12 a) Über Einwendungen, die sich - wie von der Klägerin in ihrer Klageschrift geltend gemacht - gegen die Zulässigkeit der Vollstreckung einer Bußgeldentscheidung insgesamt richten, entscheidet nach § 103 Abs. 1 Nr. 1 OWiG das Gericht. Das ist, wenn wie hier ein Bußgeldbescheid zu vollstrecken ist, nach § 68 Abs. 1 Satz 1 OWiG das Amtsgericht, in dessen Bezirk die Verwaltungsbehörde ihren Sitz hat. Insoweit gilt nichts Anderes als für die bei der Vollstreckung notwendig werdenden Entscheidungen (vgl. § 104 Abs. 1 Nr. 1 OWiG). Der Verwaltungsrechtsweg ist ausgeschlossen (vgl. Bauer, in: Göhler, OWiG, 19. Aufl. 2024, § 68 Rn. 27). Im Fall der Klägerin ist das Amtsgericht Fulda zuständig, da der beklagte Landkreis Fulda ausweislich seiner Vollstreckungsankündigung vom 28. Oktober 2024 die Vollstreckung des Bußgeldbescheides vom 30. November 2022 zu betreiben beabsichtigt. Die Zuständigkeit innerhalb des Amtsgerichts ist - entgegen den Ausführungen im Beschluss des Amtsgerichts Fulda vom 3. Juni 2025 - durch dieses von Amts wegen zu bestimmen.

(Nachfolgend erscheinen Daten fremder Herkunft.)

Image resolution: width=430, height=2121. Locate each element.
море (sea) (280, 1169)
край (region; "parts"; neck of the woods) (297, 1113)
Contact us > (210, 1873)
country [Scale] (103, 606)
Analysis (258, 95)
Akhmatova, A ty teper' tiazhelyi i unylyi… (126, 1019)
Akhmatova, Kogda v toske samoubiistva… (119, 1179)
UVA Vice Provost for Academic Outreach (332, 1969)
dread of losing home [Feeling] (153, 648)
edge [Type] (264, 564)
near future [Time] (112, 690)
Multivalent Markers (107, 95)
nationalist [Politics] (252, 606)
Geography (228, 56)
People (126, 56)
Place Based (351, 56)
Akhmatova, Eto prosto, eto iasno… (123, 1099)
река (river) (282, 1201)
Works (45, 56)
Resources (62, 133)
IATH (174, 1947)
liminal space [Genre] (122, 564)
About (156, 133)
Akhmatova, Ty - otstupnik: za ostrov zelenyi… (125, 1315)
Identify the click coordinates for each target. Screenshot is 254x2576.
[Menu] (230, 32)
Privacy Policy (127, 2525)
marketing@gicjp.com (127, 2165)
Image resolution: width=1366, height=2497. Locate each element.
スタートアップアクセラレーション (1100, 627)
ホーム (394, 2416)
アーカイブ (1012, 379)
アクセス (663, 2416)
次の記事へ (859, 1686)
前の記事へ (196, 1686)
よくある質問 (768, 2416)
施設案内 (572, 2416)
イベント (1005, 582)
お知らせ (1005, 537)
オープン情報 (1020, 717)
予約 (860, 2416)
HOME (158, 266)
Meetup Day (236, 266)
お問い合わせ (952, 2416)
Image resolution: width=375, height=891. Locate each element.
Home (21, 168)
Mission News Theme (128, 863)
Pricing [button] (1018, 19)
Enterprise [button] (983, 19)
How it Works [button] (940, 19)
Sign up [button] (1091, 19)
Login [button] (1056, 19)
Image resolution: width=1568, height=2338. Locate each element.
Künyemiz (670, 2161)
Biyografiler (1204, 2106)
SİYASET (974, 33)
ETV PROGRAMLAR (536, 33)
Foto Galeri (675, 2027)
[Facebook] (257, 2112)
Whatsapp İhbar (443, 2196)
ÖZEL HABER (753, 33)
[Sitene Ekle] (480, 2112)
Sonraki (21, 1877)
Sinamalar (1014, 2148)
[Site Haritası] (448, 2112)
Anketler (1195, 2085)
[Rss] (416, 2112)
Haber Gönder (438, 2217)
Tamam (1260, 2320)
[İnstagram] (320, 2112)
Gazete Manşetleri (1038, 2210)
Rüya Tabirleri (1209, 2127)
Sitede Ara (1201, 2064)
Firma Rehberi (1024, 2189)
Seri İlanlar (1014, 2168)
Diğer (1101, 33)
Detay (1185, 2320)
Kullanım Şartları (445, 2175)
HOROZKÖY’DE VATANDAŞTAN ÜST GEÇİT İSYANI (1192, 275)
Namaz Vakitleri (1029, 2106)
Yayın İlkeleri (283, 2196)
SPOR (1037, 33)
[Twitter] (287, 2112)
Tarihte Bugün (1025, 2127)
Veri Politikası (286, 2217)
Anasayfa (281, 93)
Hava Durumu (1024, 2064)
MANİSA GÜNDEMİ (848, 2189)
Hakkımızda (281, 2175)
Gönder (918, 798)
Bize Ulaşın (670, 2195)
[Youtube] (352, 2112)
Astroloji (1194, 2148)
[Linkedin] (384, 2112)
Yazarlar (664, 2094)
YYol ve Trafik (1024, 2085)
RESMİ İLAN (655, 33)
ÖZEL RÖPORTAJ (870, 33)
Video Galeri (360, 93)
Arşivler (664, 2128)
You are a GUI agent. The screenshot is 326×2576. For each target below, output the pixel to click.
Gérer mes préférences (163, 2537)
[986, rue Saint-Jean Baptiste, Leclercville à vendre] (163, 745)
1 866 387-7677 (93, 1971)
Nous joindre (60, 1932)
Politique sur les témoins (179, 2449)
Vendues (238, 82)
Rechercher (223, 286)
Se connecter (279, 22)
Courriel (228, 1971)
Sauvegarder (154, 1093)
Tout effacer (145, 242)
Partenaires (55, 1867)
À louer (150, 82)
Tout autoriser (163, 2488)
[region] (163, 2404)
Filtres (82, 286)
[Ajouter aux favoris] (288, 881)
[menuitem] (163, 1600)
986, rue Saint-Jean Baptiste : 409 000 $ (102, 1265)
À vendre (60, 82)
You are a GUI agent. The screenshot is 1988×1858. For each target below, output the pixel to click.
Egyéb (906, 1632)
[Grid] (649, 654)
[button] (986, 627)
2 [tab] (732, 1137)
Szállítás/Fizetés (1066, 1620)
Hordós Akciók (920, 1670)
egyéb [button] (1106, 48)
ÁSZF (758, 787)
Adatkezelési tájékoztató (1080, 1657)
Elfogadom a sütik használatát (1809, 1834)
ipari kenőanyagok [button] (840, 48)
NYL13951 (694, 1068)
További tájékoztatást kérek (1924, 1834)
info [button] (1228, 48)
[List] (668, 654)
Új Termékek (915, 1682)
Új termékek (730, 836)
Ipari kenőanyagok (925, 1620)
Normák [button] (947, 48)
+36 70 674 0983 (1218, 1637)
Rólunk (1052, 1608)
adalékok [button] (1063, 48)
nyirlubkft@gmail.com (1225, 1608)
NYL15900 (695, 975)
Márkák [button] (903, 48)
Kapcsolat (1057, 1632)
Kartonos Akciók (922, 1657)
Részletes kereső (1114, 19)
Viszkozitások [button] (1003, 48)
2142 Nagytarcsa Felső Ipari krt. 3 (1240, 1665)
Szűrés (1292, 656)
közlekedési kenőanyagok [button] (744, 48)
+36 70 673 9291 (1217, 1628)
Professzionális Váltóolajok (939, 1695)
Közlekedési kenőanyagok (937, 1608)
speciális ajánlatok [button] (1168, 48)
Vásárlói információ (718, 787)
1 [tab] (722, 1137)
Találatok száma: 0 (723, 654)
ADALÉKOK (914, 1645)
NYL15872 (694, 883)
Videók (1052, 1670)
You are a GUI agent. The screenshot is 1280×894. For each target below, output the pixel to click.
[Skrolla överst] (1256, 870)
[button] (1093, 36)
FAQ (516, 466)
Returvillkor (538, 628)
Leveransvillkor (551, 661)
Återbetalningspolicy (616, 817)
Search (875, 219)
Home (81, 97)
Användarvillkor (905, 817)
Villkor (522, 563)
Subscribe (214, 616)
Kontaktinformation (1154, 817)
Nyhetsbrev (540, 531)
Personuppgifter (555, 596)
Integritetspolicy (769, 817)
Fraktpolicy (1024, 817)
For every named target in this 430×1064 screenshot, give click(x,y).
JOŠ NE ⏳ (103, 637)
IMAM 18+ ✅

13 b) Einwendungen gegen die Vollstreckung sind zwar zunächst gegenüber der Vollstreckungsbehörde zu erheben oder ihr zuzuleiten, da sie abhelfen kann. Wenn sie nicht abhilft, legt sie die Sache dem Gericht vor (Mitsch, in: Karlsruher Kommentar OWiG, 5. Aufl. 2018, § 103 Rn. 15). Sollte hier die Vollstreckungsbehörde mit den Einwendungen der Klägerin noch nicht befasst worden sein, änderte das indes nichts an der Zuständigkeit des Amtsgerichts, über die Einwendungen gegen die Vollstreckung zu entscheiden. Die Abhilfemöglichkeit ist - worauf das Verwaltungsgericht Kassel in seinem Schreiben an das Amtsgericht Fulda vom 13. Mai 2025 zutreffend hingewiesen hat - nicht für den Rechtsweg relevant, sondern für das vom zuständigen Gericht durchzuführende Verfahren und gegebenenfalls dessen Zulässigkeit.